Some Perspective on the Housing Bubble

Don’t click or it’ll pop!This morning I came across an article on the financial troubles facing publicly-traded companies that build new homes. It inspired me to talk a little about the housing “bubble” and hopefully convey some perspective on what’s happening with real estate both nationally and locally.

Written by Oxford-educated financial analyst Judith Levy, the article cited rising foreclosures “particularly among sub-prime borrowers…and a corresponding tightening of credit standards among [mortgage] lenders” as the reasons for the rise in unsold inventory and decline in new home sales nationwide.

Unfortunately, the consequences of this scenario effect more than just these companies’ bottom lines – some consumers also suffer. When new homes don’t sell quickly, downward pressure is put on resale home prices as builders offer deep discounts to get their homes sold. This means the average seller gets less money for their home. Buyers fare better however – they pay less for a home and can sometimes negotiate concessions like seller-paid closing costs.  

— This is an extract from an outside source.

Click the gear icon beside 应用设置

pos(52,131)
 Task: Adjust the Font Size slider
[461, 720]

Looking at the national real estate market, things aren’t pretty in some areas. Las Vegas, parts of Southern California and Florida have been among the hardest hit by negative price changes. Many who bought homes in these areas over the last 4 years or so are having trouble selling for what they paid. It’s generally agreed that the two main contributing factors to this “bubble” were/are easy money and rampant speculation. 

Around 2003, it became much easier for those with marginal credit and income to get a mortgage. Unfortunately many of these mortgages had a short-term fixed “teaser” rate which changed to an adjustable rate 1-3 years later. (Imagine a mortgage payment of $1200-1500 the first 1-3 years in your new home, followed by payments that jumped to $1700-2000 or more as rates increased. Frightening, eh?) It’s now obvious to many that this money was irresponsibly (or even unethically) lended.

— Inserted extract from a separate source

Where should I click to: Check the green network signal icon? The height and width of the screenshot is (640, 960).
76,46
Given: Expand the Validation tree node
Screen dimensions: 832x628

Speculation is also to blame. It’s my impression that many so called “investors” with little or no property investment experience and perhaps at the prodding of unscrupulous real estate agents made some (very) bad decisions. The statement, “there’s no way this property will ever go down in value – get it now, make a bundle on appreciation, then sell it” was likely said in many ways on occasions too numerous to count.

Late last year I had a listing appointment with a seller in West Seattle who purchased a home in May 2006 for 270k. She paid a contractor to completely renovate it and put it on the market 4 months later for $465k. 2 different agents, an attempt to sell it herself, and price drops totaling more than $100k haven’t accomplished much – it’s still on the market! When I entered the picture she was interviewing her second round of agents. She didn’t like what she heard when I told her what it was likely to sell for, and listed with someone else. It was my impression that she financed the renovations and continues to borrow to make the monthly mortgage payment.  She’s an unfortunate example of a speculator who got burned – badly.

What does all this mean for the Seattle-area market, and specifically for the Bothell micro-market? According to the article Getting Real About Real Estate in Fortune magazine’s 2007 Investor Guide, not much. In fact, it predicted 3 of the 5 strongest western markets during 2007 and 2008 would be right here in the Northwest – Tacoma, Seattle/Bellevue, and Portland (in that order). And as for whether new home sales are slumping in the Bothell market area, the answer is a resounding no. Quadrant Homes, the state’s largest builder, reported stronger-than-expected sales last month, and the stats support their claim – February’s new home sales were up 9% over the same time last year in our immediate area. As Quadrant Homes president Peter Orser noted in the comments section of this post, housing affordability poses a much bigger challenge to our market then any “bubble.”